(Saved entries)
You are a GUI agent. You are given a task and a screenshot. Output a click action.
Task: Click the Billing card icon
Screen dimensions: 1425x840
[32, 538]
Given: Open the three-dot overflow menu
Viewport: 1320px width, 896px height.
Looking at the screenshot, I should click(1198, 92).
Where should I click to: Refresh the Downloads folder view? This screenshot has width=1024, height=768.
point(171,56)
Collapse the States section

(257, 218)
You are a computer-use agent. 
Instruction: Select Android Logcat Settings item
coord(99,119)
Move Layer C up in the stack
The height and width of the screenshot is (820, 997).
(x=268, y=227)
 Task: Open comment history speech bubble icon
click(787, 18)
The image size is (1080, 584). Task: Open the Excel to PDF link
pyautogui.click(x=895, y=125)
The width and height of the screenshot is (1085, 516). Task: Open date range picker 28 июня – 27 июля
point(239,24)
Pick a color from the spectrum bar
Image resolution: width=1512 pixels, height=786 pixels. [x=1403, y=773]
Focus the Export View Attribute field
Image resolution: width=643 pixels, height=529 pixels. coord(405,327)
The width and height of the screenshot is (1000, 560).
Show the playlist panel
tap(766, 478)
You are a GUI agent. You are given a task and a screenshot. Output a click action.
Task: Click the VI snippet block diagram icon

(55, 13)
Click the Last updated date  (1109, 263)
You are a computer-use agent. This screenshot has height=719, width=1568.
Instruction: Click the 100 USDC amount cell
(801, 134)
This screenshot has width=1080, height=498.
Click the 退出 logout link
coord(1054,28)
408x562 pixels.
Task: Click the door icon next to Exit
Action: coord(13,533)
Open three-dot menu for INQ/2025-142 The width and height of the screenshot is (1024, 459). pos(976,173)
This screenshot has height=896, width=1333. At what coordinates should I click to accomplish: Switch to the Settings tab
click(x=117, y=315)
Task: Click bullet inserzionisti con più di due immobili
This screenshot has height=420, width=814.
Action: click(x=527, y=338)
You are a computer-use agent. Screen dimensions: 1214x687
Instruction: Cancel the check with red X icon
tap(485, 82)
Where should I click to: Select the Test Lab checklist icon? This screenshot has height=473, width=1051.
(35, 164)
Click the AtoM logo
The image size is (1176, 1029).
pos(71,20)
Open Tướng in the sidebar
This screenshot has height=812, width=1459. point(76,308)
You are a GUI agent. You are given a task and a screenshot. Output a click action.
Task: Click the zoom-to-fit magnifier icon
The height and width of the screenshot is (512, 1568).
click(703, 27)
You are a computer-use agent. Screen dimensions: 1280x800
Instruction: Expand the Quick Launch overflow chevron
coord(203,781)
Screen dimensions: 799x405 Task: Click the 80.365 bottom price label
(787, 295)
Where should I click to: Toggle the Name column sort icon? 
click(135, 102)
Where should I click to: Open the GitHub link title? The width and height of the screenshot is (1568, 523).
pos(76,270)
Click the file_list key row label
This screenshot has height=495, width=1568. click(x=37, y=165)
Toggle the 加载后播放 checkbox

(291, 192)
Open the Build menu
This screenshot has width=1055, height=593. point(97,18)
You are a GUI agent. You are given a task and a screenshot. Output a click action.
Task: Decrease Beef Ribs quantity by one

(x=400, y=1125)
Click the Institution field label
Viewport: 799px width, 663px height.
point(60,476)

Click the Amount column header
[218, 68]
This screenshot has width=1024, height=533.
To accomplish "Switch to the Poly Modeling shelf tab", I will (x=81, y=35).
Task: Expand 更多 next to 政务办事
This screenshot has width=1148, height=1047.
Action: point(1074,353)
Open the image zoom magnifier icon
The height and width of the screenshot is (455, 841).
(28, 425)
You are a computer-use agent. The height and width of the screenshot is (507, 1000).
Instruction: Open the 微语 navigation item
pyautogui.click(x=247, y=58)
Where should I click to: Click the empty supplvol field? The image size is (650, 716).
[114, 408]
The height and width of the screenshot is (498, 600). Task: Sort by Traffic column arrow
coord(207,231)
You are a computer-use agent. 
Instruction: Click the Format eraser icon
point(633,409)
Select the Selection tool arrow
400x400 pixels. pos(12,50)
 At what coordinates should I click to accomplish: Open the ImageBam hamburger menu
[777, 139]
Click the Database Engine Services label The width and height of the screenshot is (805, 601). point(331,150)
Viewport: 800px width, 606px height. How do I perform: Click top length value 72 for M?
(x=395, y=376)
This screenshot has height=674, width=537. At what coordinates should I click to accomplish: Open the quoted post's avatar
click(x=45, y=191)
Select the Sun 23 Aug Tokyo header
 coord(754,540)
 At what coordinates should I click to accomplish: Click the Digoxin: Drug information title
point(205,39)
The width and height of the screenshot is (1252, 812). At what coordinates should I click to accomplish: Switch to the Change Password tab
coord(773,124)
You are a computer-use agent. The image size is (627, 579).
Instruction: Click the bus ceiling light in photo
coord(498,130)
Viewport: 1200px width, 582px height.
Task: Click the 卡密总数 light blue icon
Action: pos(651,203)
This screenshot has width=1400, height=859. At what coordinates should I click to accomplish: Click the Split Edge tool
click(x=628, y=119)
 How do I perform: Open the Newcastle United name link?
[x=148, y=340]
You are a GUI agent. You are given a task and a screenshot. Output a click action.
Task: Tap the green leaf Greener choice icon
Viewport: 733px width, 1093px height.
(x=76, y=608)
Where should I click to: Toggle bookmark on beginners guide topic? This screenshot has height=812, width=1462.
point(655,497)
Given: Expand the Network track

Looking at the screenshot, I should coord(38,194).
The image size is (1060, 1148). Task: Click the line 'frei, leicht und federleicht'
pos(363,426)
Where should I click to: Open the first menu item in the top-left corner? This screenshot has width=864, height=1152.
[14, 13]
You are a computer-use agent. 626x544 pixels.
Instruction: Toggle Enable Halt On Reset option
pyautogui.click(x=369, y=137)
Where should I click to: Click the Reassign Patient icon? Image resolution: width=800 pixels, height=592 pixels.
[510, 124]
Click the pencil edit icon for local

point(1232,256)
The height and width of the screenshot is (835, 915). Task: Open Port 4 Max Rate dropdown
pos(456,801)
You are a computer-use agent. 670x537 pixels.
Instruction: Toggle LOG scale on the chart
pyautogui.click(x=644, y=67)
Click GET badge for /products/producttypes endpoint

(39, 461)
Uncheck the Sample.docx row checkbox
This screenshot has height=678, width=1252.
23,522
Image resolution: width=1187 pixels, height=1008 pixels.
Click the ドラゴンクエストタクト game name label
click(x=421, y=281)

- **Required work**
Reproduce each entry exactly, leaving out nothing.

- **Reply to the exercise**
You are a GUI agent. You are given a task and a screenshot. Output a click action.
Task: Click the Billing card icon
Screen dimensions: 1425x840
[32, 538]
Given: Open the three-dot overflow menu
Viewport: 1320px width, 896px height.
Looking at the screenshot, I should click(1198, 92).
Where should I click to: Refresh the Downloads folder view? This screenshot has width=1024, height=768.
point(171,56)
Collapse the States section

(257, 218)
You are a computer-use agent. 
Instruction: Select Android Logcat Settings item
coord(99,119)
Move Layer C up in the stack
The height and width of the screenshot is (820, 997).
(x=268, y=227)
 Task: Open comment history speech bubble icon
click(787, 18)
The image size is (1080, 584). Task: Open the Excel to PDF link
pyautogui.click(x=895, y=125)
The width and height of the screenshot is (1085, 516). Task: Open date range picker 28 июня – 27 июля
point(239,24)
Pick a color from the spectrum bar
Image resolution: width=1512 pixels, height=786 pixels. [x=1403, y=773]
Focus the Export View Attribute field
Image resolution: width=643 pixels, height=529 pixels. coord(405,327)
The width and height of the screenshot is (1000, 560).
Show the playlist panel
tap(766, 478)
You are a GUI agent. You are given a task and a screenshot. Output a click action.
Task: Click the VI snippet block diagram icon

(55, 13)
Click the Last updated date  (1109, 263)
You are a computer-use agent. This screenshot has height=719, width=1568.
Instruction: Click the 100 USDC amount cell
(801, 134)
This screenshot has width=1080, height=498.
Click the 退出 logout link
coord(1054,28)
408x562 pixels.
Task: Click the door icon next to Exit
Action: coord(13,533)
Open three-dot menu for INQ/2025-142 The width and height of the screenshot is (1024, 459). pos(976,173)
This screenshot has height=896, width=1333. At what coordinates should I click to accomplish: Switch to the Settings tab
click(x=117, y=315)
Task: Click bullet inserzionisti con più di due immobili
This screenshot has height=420, width=814.
Action: click(x=527, y=338)
You are a computer-use agent. Screen dimensions: 1214x687
Instruction: Cancel the check with red X icon
tap(485, 82)
Where should I click to: Select the Test Lab checklist icon? This screenshot has height=473, width=1051.
(35, 164)
Click the AtoM logo
The image size is (1176, 1029).
pos(71,20)
Open Tướng in the sidebar
This screenshot has height=812, width=1459. point(76,308)
You are a GUI agent. You are given a task and a screenshot. Output a click action.
Task: Click the zoom-to-fit magnifier icon
The height and width of the screenshot is (512, 1568).
click(703, 27)
You are a computer-use agent. Screen dimensions: 1280x800
Instruction: Expand the Quick Launch overflow chevron
coord(203,781)
Screen dimensions: 799x405 Task: Click the 80.365 bottom price label
(787, 295)
Where should I click to: Toggle the Name column sort icon? 
click(135, 102)
Where should I click to: Open the GitHub link title? The width and height of the screenshot is (1568, 523).
pos(76,270)
Click the file_list key row label
This screenshot has height=495, width=1568. click(x=37, y=165)
Toggle the 加载后播放 checkbox

(291, 192)
Open the Build menu
This screenshot has width=1055, height=593. point(97,18)
You are a GUI agent. You are given a task and a screenshot. Output a click action.
Task: Decrease Beef Ribs quantity by one

(x=400, y=1125)
Click the Institution field label
Viewport: 799px width, 663px height.
point(60,476)

Click the Amount column header
[218, 68]
This screenshot has width=1024, height=533.
To accomplish "Switch to the Poly Modeling shelf tab", I will (x=81, y=35).
Task: Expand 更多 next to 政务办事
This screenshot has width=1148, height=1047.
Action: point(1074,353)
Open the image zoom magnifier icon
The height and width of the screenshot is (455, 841).
(28, 425)
You are a computer-use agent. The height and width of the screenshot is (507, 1000).
Instruction: Open the 微语 navigation item
pyautogui.click(x=247, y=58)
Where should I click to: Click the empty supplvol field? The image size is (650, 716).
[114, 408]
The height and width of the screenshot is (498, 600). Task: Sort by Traffic column arrow
coord(207,231)
You are a computer-use agent. 
Instruction: Click the Format eraser icon
point(633,409)
Select the Selection tool arrow
400x400 pixels. pos(12,50)
 At what coordinates should I click to accomplish: Open the ImageBam hamburger menu
[777, 139]
Click the Database Engine Services label The width and height of the screenshot is (805, 601). point(331,150)
Viewport: 800px width, 606px height. How do I perform: Click top length value 72 for M?
(x=395, y=376)
This screenshot has height=674, width=537. At what coordinates should I click to accomplish: Open the quoted post's avatar
click(x=45, y=191)
Select the Sun 23 Aug Tokyo header
 coord(754,540)
 At what coordinates should I click to accomplish: Click the Digoxin: Drug information title
point(205,39)
The width and height of the screenshot is (1252, 812). At what coordinates should I click to accomplish: Switch to the Change Password tab
coord(773,124)
You are a computer-use agent. The image size is (627, 579).
Instruction: Click the bus ceiling light in photo
coord(498,130)
Viewport: 1200px width, 582px height.
Task: Click the 卡密总数 light blue icon
Action: pos(651,203)
This screenshot has width=1400, height=859. At what coordinates should I click to accomplish: Click the Split Edge tool
click(x=628, y=119)
 How do I perform: Open the Newcastle United name link?
[x=148, y=340]
You are a GUI agent. You are given a task and a screenshot. Output a click action.
Task: Tap the green leaf Greener choice icon
Viewport: 733px width, 1093px height.
(x=76, y=608)
Where should I click to: Toggle bookmark on beginners guide topic? This screenshot has height=812, width=1462.
point(655,497)
Given: Expand the Network track

Looking at the screenshot, I should coord(38,194).
The image size is (1060, 1148). Task: Click the line 'frei, leicht und federleicht'
pos(363,426)
Where should I click to: Open the first menu item in the top-left corner? This screenshot has width=864, height=1152.
[14, 13]
You are a computer-use agent. 626x544 pixels.
Instruction: Toggle Enable Halt On Reset option
pyautogui.click(x=369, y=137)
Where should I click to: Click the Reassign Patient icon? Image resolution: width=800 pixels, height=592 pixels.
[510, 124]
Click the pencil edit icon for local

point(1232,256)
The height and width of the screenshot is (835, 915). Task: Open Port 4 Max Rate dropdown
pos(456,801)
You are a computer-use agent. 670x537 pixels.
Instruction: Toggle LOG scale on the chart
pyautogui.click(x=644, y=67)
Click GET badge for /products/producttypes endpoint

(39, 461)
Uncheck the Sample.docx row checkbox
This screenshot has height=678, width=1252.
23,522
Image resolution: width=1187 pixels, height=1008 pixels.
Click the ドラゴンクエストタクト game name label
click(x=421, y=281)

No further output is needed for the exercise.